忘れ得ぬ人々 (30) 中沢保太郎先生の思い出① 山田 充宏
私が先生と初めてお会いしたのは熊谷に越してきた四十年くらい前なのですが、お話するようになりましたのは、相愛会誌友会に顔を出すようになってからなので、三十年くらいになります。
先生は既に講師会長などの役職を下りられ、第一線から退いていました。当時は全国大会や講習会や新年会などのイベントには、先生から多大の助成を頂き、支援していただいておりまして、そのやり取りなどのお付き合いでした。よく和紙や紙製品が並べられたお店先に伺いました。折々に大変お世話になりました。物静かで上品で、誠実でダンディーな方でした。
先生の講話をお聞きしたことがないのが残念ですが、懇談の中で先生から体験を少し聞いたことがあり、後日「生命の実相」三三巻に(肺尖カタル・胃腸病が快癒する)と言う体験談に熊谷の中沢晟治さんと言う方が載っており名前と年代が重なっていたので、「これは先生の体験ですか」と聞いたところ「いや、違う」という答えでした。
新年会では静かにニコニコして皆さんの歌やお話を聞かれていました。一度ハモニカを吹いてもらったことがありました。一番の思い出はご夫婦で新年会に来られた時、奥様も奥ゆかしい方で笑顔がチャーミングで本当に仲が好くご夫婦が調和していてお互いに尊敬しあっている姿を見て、こんな夫婦になりたいなと思ったことです。
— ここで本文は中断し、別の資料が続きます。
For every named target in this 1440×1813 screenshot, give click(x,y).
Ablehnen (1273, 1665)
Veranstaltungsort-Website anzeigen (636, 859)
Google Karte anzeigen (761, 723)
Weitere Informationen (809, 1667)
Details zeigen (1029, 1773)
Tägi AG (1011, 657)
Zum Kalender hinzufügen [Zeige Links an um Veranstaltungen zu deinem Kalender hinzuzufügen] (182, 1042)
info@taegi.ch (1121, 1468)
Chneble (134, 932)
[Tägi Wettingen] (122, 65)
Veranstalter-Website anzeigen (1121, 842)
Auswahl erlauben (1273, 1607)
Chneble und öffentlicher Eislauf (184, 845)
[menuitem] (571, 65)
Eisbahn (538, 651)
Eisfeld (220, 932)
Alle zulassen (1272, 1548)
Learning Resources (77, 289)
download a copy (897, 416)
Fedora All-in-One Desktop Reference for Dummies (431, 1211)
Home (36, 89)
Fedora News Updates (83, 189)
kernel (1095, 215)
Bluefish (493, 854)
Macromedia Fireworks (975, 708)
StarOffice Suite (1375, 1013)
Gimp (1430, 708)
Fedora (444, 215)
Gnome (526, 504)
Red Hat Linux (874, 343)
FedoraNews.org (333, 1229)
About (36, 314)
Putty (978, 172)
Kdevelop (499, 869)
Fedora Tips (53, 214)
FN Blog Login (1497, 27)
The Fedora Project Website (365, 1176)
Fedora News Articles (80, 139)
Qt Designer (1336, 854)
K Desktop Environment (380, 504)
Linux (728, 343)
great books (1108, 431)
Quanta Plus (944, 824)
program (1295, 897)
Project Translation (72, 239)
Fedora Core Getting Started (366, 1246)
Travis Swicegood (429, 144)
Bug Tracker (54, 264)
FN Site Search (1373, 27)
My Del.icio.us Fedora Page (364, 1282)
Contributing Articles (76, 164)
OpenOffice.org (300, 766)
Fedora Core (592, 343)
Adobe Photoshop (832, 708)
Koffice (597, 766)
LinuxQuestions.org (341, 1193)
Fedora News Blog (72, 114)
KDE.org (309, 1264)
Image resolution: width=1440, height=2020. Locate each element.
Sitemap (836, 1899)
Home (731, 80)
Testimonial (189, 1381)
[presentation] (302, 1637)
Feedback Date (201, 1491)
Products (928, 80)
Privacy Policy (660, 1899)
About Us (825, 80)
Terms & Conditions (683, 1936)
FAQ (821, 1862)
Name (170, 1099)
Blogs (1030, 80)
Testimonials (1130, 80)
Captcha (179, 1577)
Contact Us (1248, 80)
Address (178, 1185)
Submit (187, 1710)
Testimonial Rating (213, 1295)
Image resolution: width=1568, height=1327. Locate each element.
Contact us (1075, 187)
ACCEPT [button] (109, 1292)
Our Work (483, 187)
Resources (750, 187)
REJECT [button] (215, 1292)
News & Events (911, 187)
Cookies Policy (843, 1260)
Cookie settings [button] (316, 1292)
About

先生の生長の家との経歴を「熊谷誌友三十年のあゆみ」からかいつまんで紹介させていただきます。
先生は弟さんが肺結核であと三か月の命と断定されたとき一緒に診断を受け、肺門リンパ腺カタル(肺結核の初期)と言い渡されて不安になって居る時、親戚のおばさんから『生命の実相』を渡され、それを一心に読み次第に心が変わり、さらに神想観を実修することで恐怖が取れ全快しました。大変喜んで赤坂の本部に行き、熊谷の誌友を調べてハガキを出したところ七名が集まりました。皆で話し合った結果、誌友会を開くことが決まり本部へ申請すると昭和十一年十月七日付をもって、生長の家熊谷本町誌友会の承認証を頂きました。
誌友会は昭和十四年頃まで続きましたが、戦争のためメンバーが減っていきやむなく解散することになりました。